Yoga is particularly useful for reducing inflammation of the internal body. A 2014 meta-analysis on the effects of mind-body therapies in the immune system found that yoga reduces inflammation markers measured in the blood.

Michael Irwin, at UCLA School of Medicine, one of the authors of a 2015 review on inflammation and mind-body exercises, said:

“When you look at the aerobic exercise needed to reduce swelling, people have to keep it up to vigorous levels. But not with yoga. Even practices with minimal levels of physical activity [such as stretching Iyengar style] can have large effects.”

Researchers don’t know why, but it’s believed that the meditation part of yoga may have something to do with it. Yoga increases awareness of your body. As you focus on your body internal sensations, you become more aware, noticing when you’re stressed, in pain, or tired, leading you to take positive action.

5 I have lower back pain. Does yoga will hurt me or help me?

Yoga will help. Yoga helps reduce back pain, both short and long term. Evidence about this is the best research done on yoga. A 2013 meta-analysis reporting the correlation between yoga and lower back pain is summarized here.

As it explains:

“There is strong evidence of effectiveness in the short term and moderate evidence of long term efficacy in patients practicing yoga to reduce chronic low back pain. Given the low number of adverse events, yoga can be recommended as an additional therapy for patients who don’t improve after education options are used to take care of themselves.”

Keep in mind, this research was done only with the Viniyoga style. Researchers haven’t discovered why yoga helps with back pain. One assumption is that it improves flexibility and muscle strength, with relaxation and body awareness as additional factors that can also help.

6 Will yoga improve my flexibility and balance?

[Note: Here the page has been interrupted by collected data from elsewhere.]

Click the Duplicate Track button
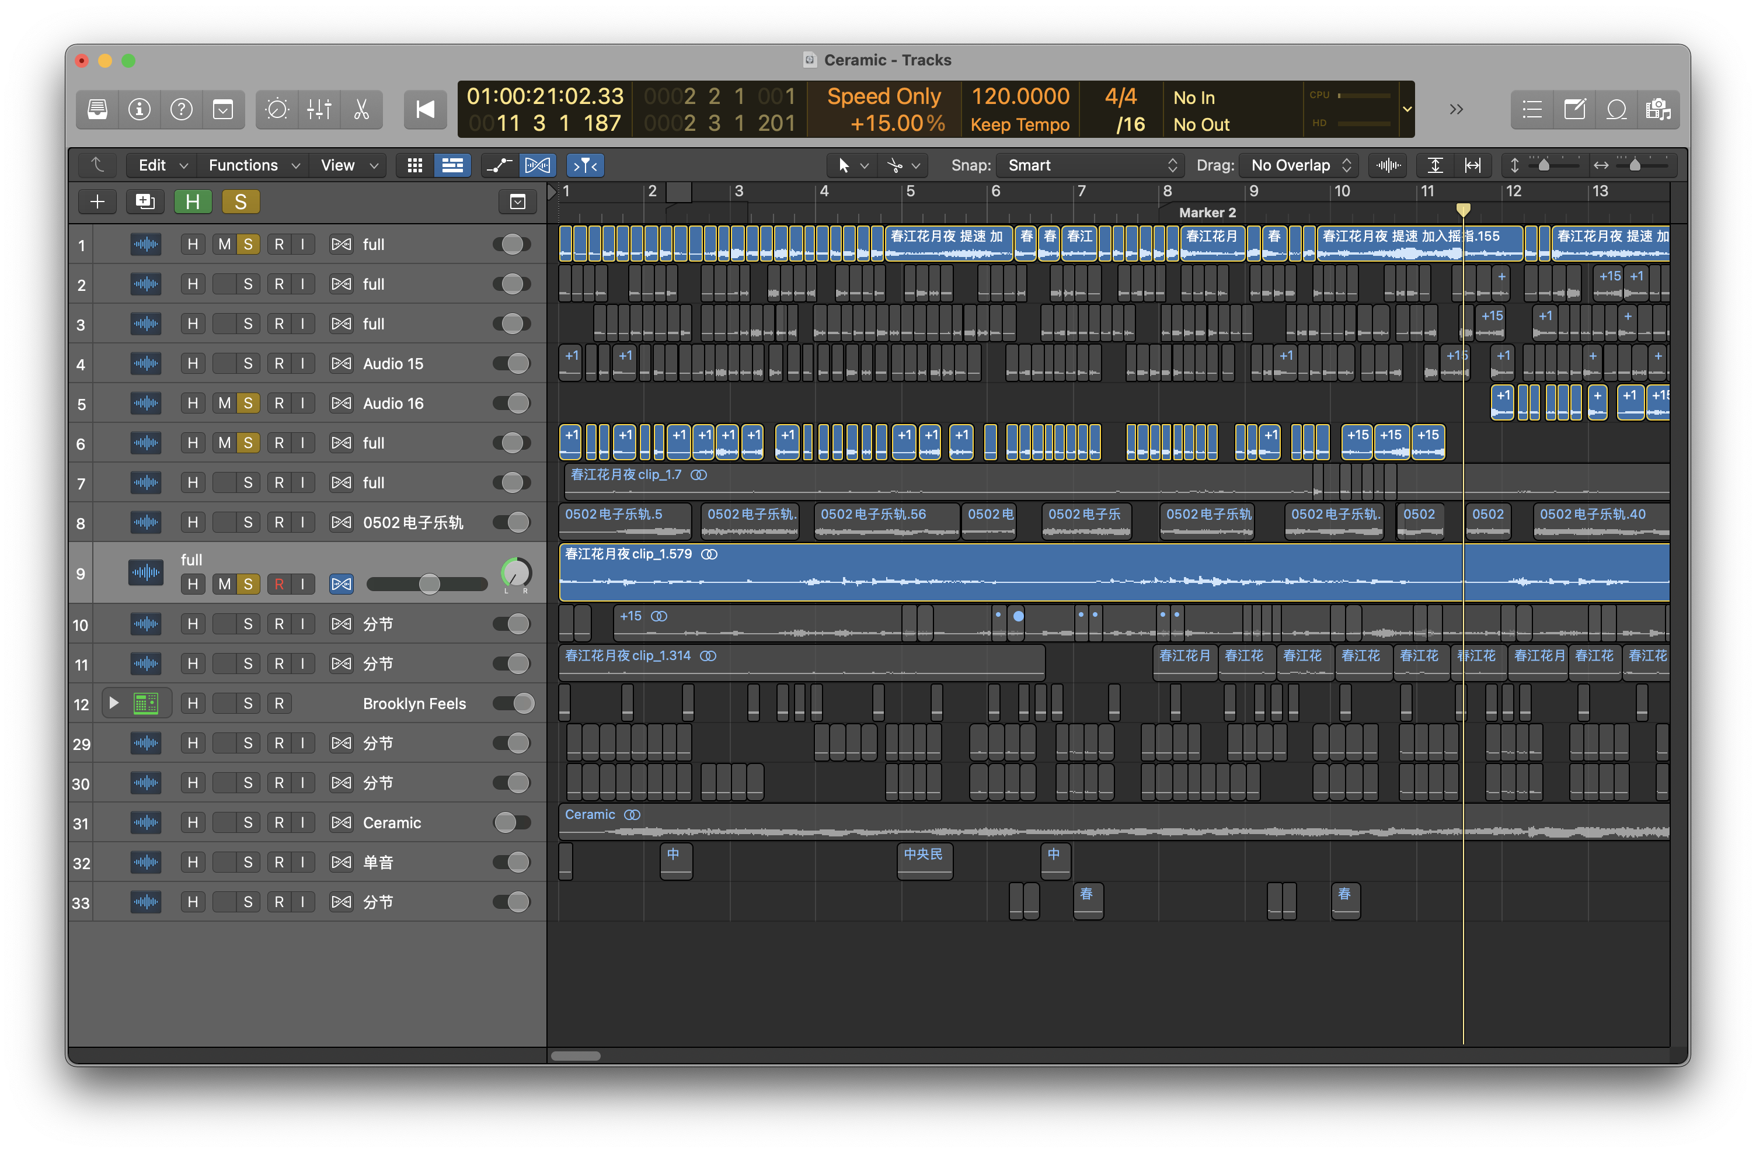This screenshot has height=1153, width=1756. point(145,202)
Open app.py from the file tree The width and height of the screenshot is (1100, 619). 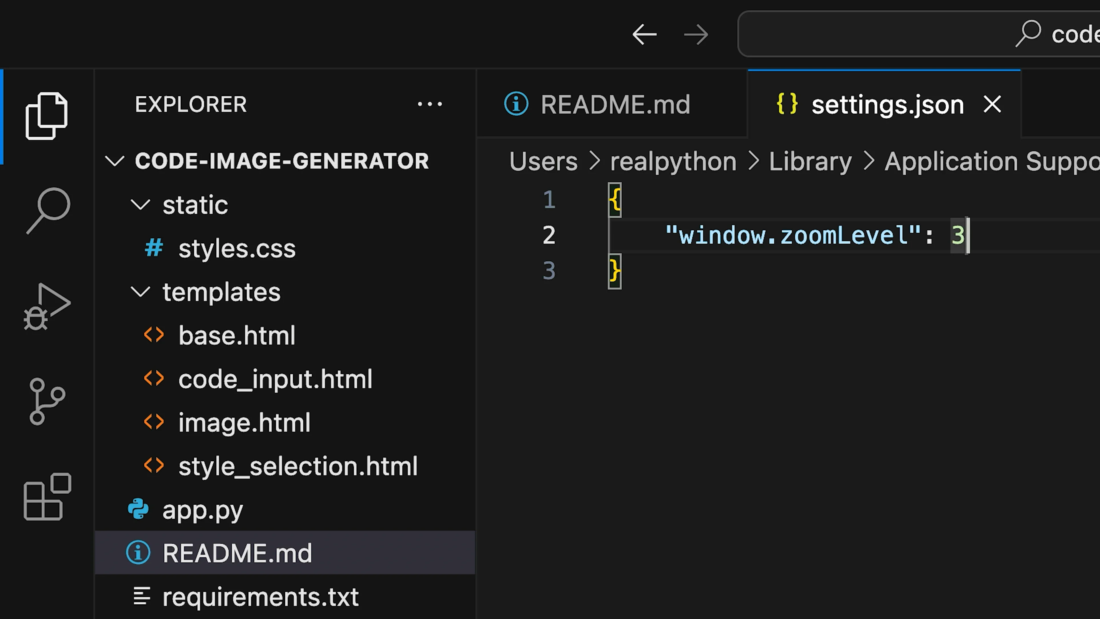202,510
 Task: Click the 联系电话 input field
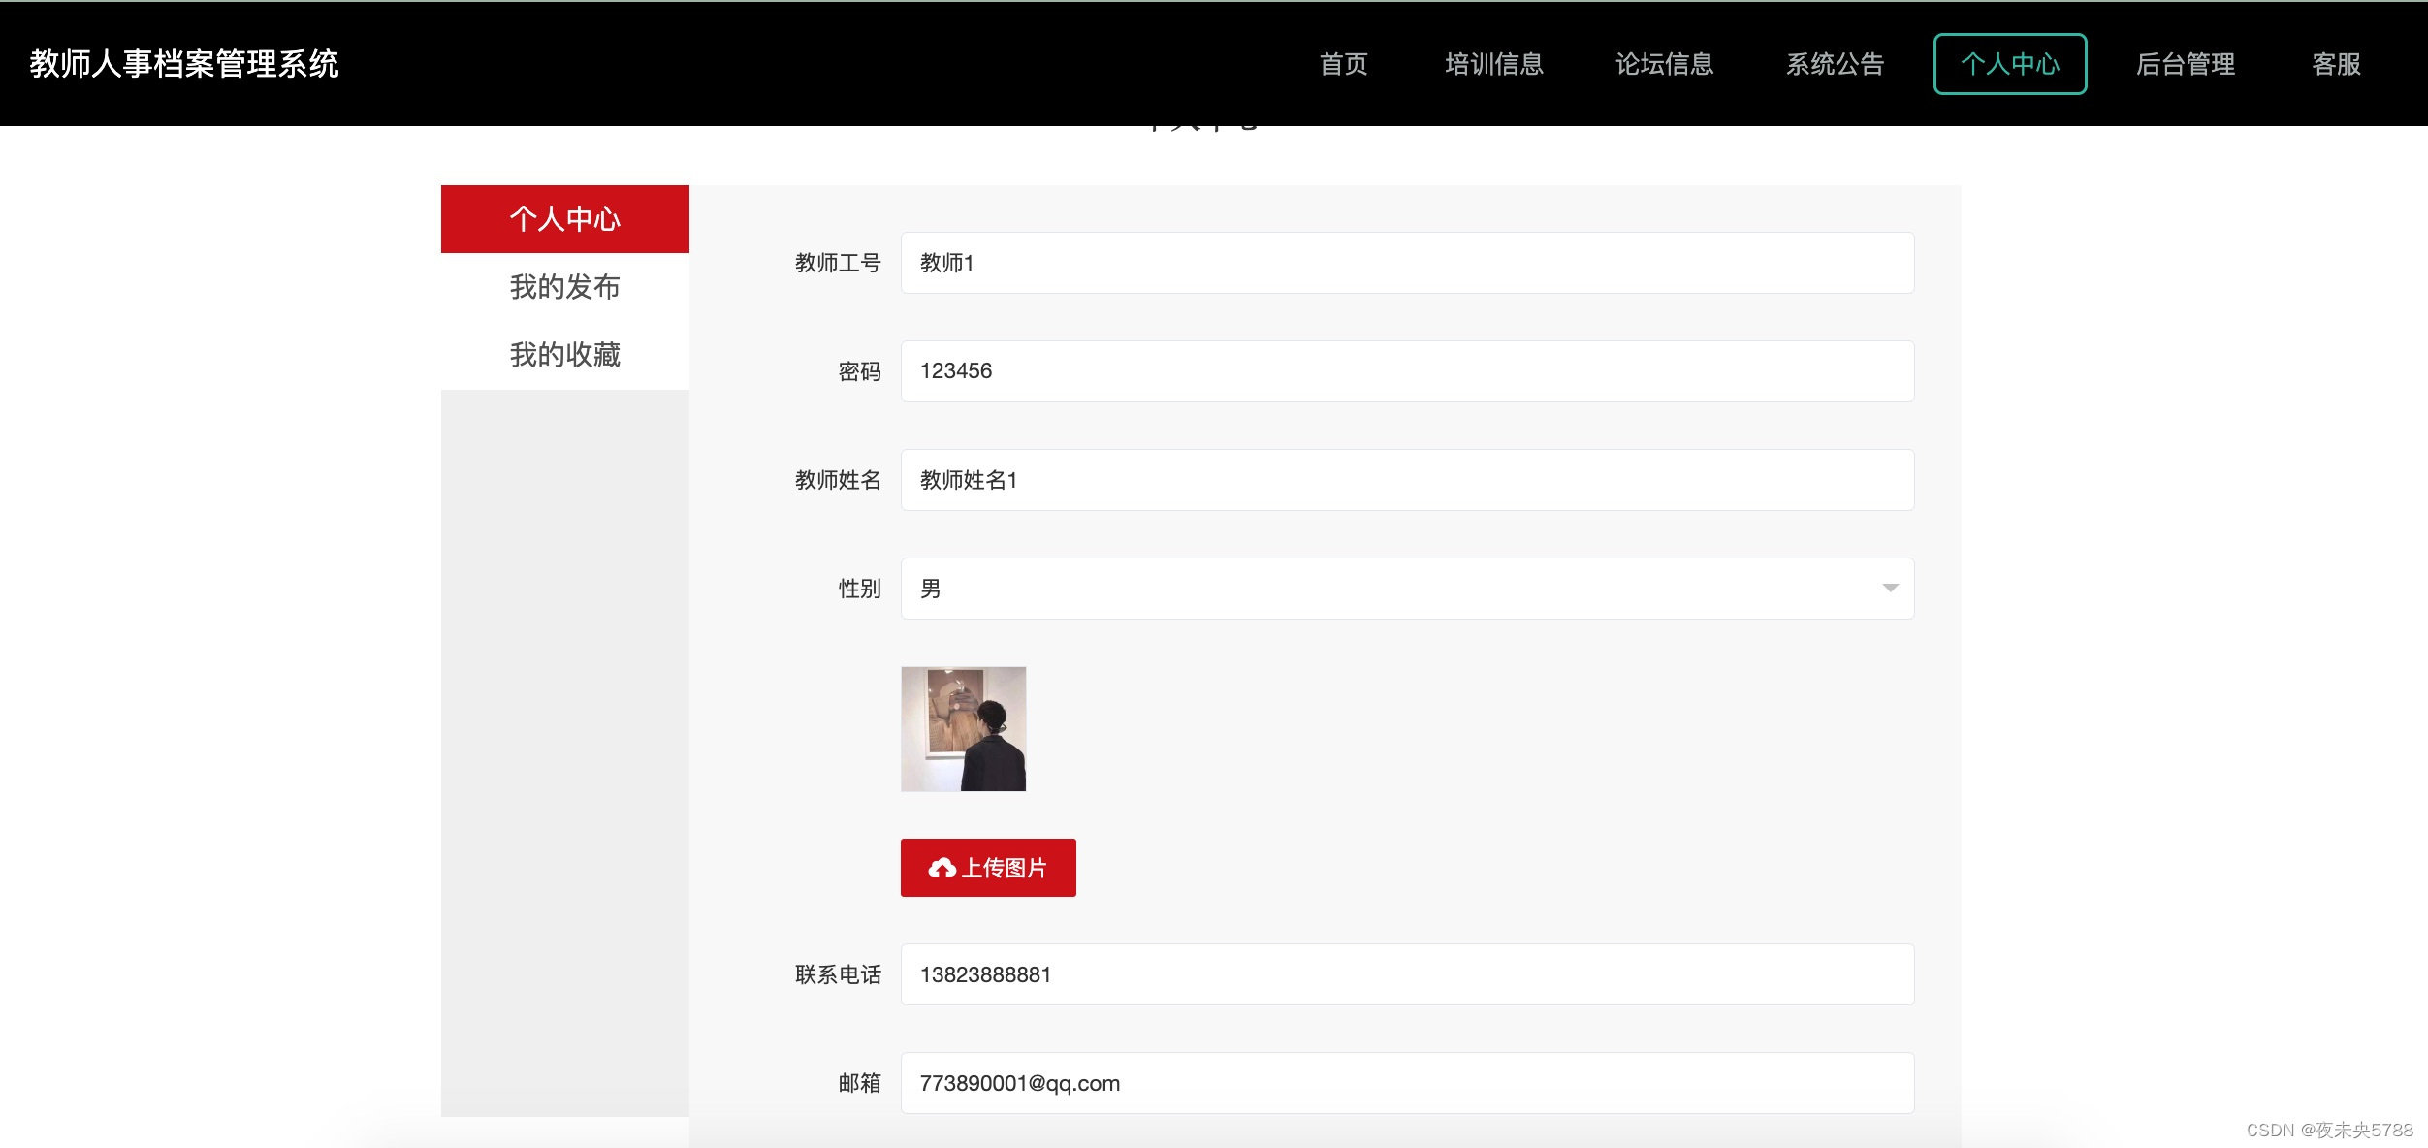point(1406,974)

Research on this issue is limited. Some studies suggest that yoga can help increase flexibility in healthy older people and young computer users. A small study of patients who had suffered strokes showed that practicing yoga improved their balance.

7 Can my yoga stimulate digestion and remove toxins?

Many people who have taken a yoga class have probably heard claims that certain poses remove toxins by stimulating the colon and relieving constipation, but there’s no science to back it up. Lorenzo Cohen, head of the Integrative Medicine Section of Anderson Cancer Center, explained:

“[yoga teachers] rely on personal experience and anecdotes that have been passed in the lineage of practice,” he said. “No analytical techniques and Western style controls have been used in a trial”.

I hope that the answers to these seven questions will give a new perspective on yoga and help you make a decision. Yoga has benefited my mind and body, but from a scientific perspective, it’s irrelevant. It’s just an anecdote.

Are you a yogi? What style do you practice and why you like it?